DIRECTION — Render the rows from the line with "Task: Open the MS Teams Webhook setup guide" to the line with "Action: [x=197, y=322]" as a numbered list, including both end lines and omitting blank lines. Leave the pictures out of the answer.

======== RAW RECORDS

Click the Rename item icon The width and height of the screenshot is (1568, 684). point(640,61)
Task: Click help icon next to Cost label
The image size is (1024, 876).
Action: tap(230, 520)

================
======== RAW RECORDS

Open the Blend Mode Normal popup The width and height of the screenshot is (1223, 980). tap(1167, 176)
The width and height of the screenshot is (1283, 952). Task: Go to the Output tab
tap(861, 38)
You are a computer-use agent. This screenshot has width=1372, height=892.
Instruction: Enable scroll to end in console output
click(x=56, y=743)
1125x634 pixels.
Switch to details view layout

================
======== RAW RECORDS

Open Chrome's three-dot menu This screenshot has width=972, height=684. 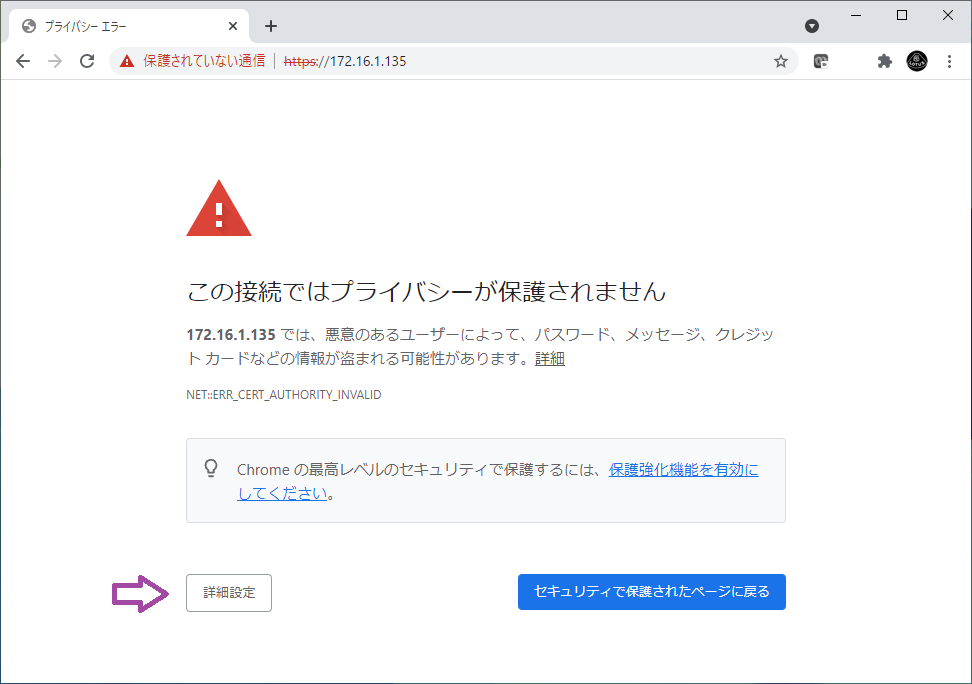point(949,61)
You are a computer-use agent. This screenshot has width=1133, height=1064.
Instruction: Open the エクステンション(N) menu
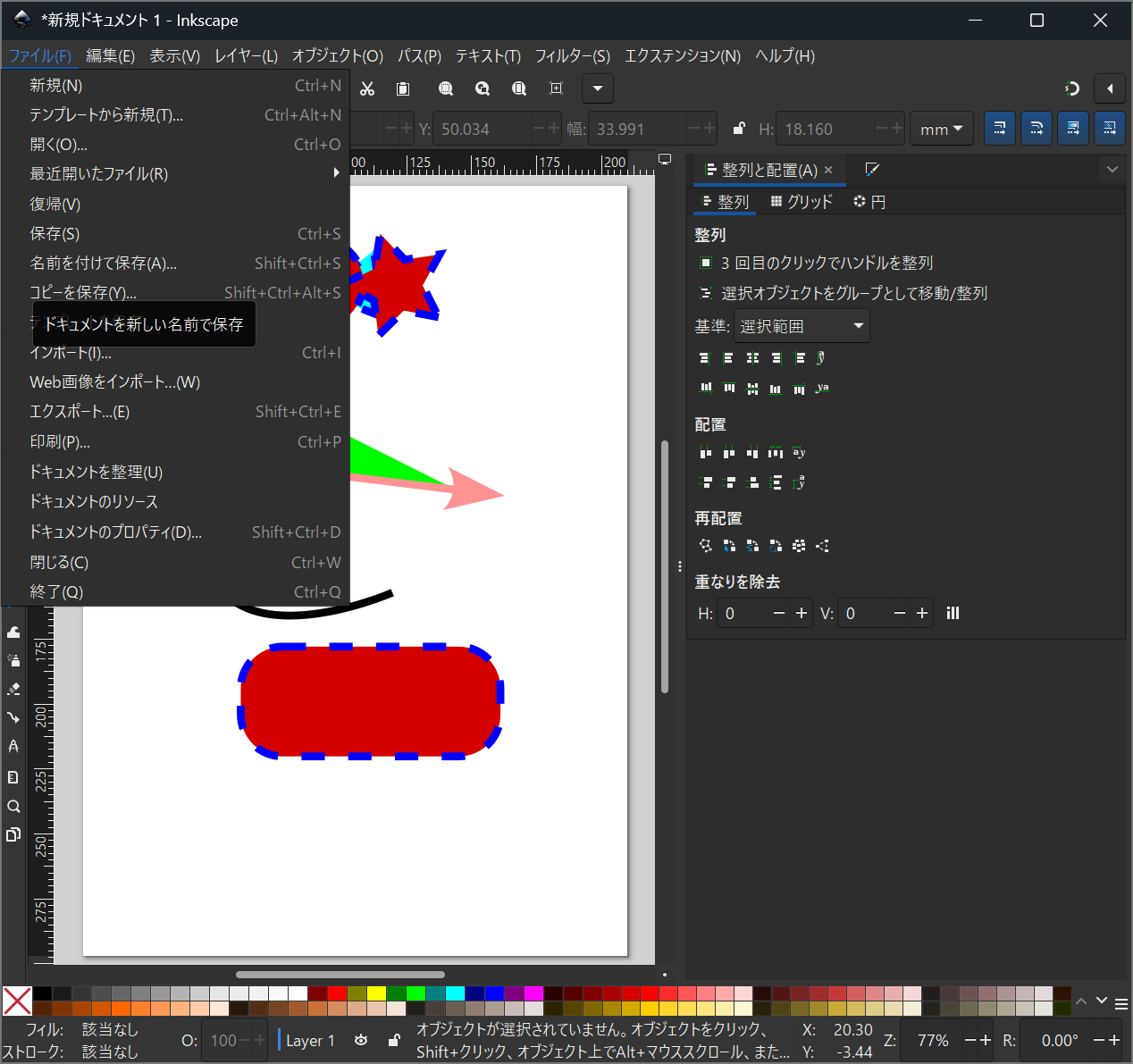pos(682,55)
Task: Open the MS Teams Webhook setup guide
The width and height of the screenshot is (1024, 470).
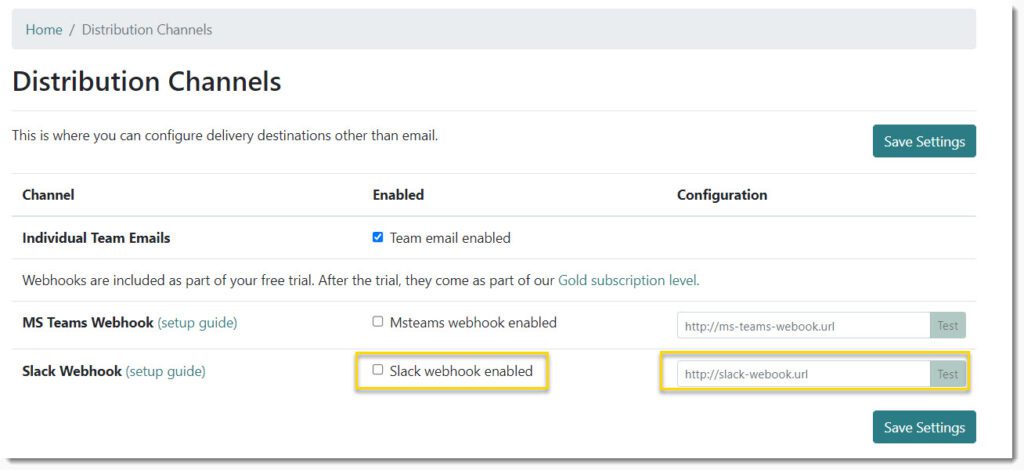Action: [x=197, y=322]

================

SOLUTION TO THE EXERCISE —
1. Task: Open the MS Teams Webhook setup guide
2. The width and height of the screenshot is (1024, 470).
3. Action: [x=197, y=322]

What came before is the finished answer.